DESCRIPTION OF THE TASK —
Begin at the line that has "This screenshot has width=311, height=355." and continue through the end of the material, rewriting those lines with "screenshot" changed to "screen capture" and all else unchanged. Leave the pictures out of your answer.

Rows from a screen grounding dataset —
>> begin
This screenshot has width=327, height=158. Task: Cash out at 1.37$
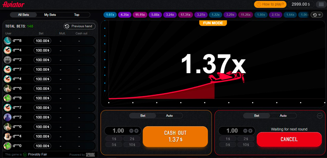coord(175,136)
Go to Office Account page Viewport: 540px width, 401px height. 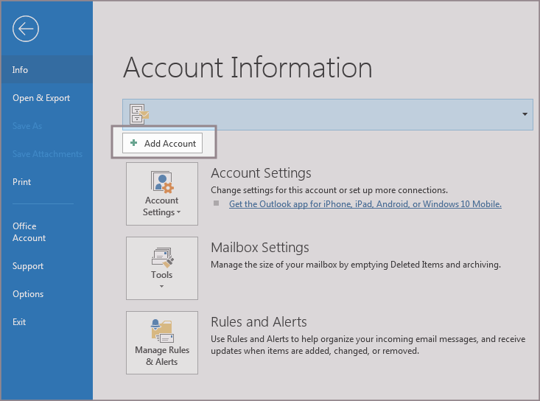point(29,232)
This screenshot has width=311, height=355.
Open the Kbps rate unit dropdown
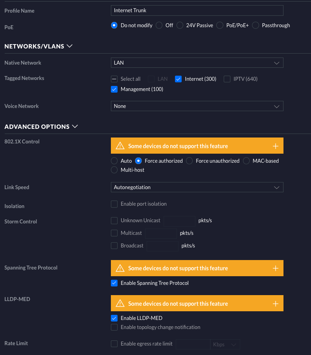[x=225, y=344]
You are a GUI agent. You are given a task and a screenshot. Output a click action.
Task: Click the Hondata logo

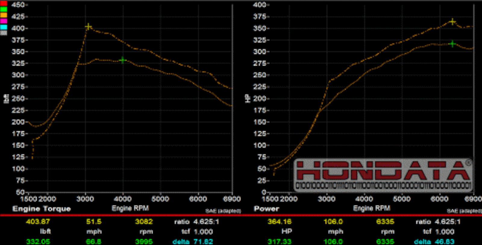click(x=383, y=175)
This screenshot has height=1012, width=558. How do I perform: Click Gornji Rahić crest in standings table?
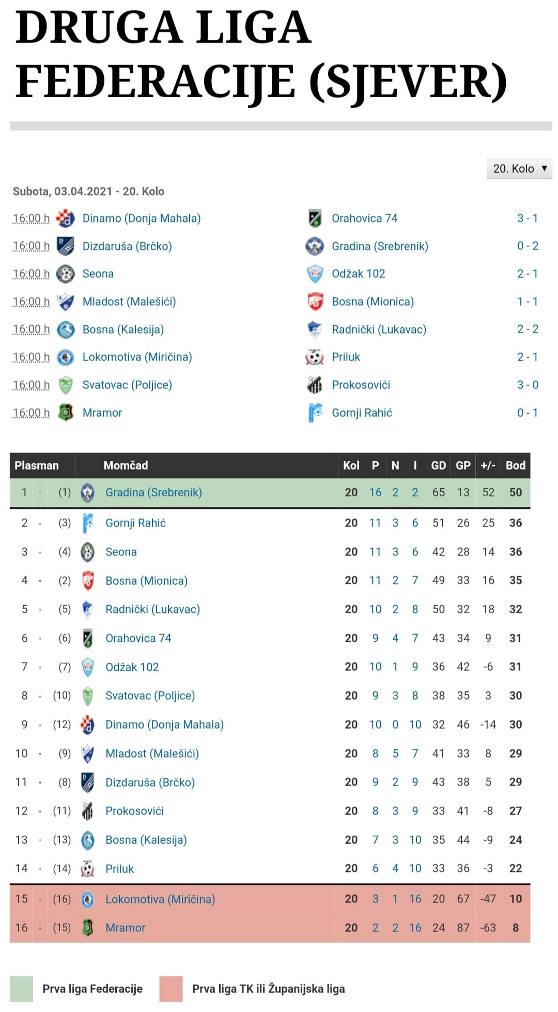(88, 523)
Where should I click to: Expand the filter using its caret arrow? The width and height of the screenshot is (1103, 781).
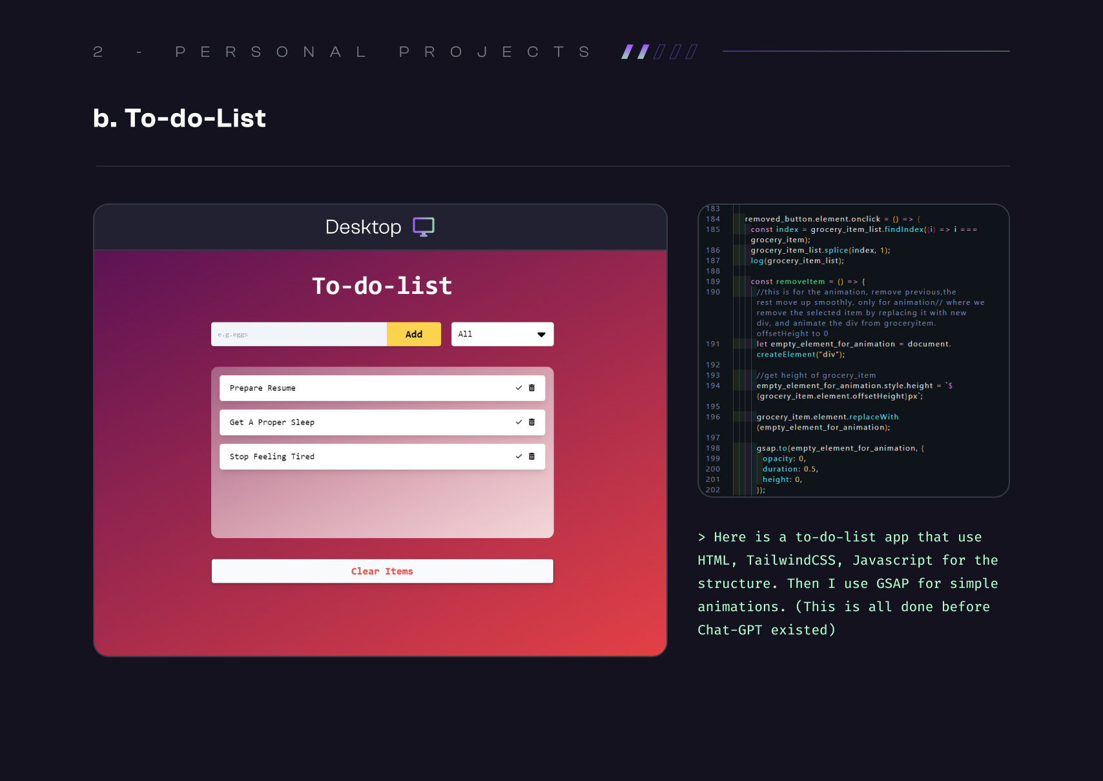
>> end
FINISHED EXERCISE —
This screen capture has width=311, height=355.
Open the Kbps rate unit dropdown
[x=225, y=344]
You are a GUI agent. You are given a task and a screen capture. Output a click action.
Task: Click the Hondata logo

click(x=383, y=175)
This screen capture has height=1012, width=558. How do I perform: Click Gornji Rahić crest in standings table?
(88, 523)
Where should I click to: Expand the filter using its caret arrow? The width and height of the screen capture is (1103, 781).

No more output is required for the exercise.